The number of lines with the string "button" in the listing below is all that should be reported.

========================================

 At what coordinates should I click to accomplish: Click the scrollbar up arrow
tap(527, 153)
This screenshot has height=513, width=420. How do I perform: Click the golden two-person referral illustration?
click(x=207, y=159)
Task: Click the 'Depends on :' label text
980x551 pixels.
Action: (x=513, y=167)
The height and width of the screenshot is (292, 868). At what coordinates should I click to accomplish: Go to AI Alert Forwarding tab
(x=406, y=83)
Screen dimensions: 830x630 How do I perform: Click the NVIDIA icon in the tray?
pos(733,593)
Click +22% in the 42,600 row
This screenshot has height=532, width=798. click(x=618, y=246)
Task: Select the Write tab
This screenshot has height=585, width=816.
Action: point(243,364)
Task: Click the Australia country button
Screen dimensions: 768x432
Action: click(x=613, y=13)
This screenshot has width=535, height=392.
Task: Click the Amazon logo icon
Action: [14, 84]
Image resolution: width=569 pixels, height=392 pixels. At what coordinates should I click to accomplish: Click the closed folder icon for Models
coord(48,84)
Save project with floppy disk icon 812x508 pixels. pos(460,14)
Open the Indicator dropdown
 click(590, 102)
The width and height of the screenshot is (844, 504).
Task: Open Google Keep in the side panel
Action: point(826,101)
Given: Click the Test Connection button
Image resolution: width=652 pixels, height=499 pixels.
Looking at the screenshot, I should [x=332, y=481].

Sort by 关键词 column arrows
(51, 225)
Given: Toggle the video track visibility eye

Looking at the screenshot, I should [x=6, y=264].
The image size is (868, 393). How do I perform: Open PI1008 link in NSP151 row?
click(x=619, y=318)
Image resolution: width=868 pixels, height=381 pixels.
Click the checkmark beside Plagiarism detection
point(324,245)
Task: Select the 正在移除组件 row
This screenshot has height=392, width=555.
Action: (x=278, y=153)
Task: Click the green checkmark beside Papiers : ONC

========================================

# RESPONSE BELOW:
2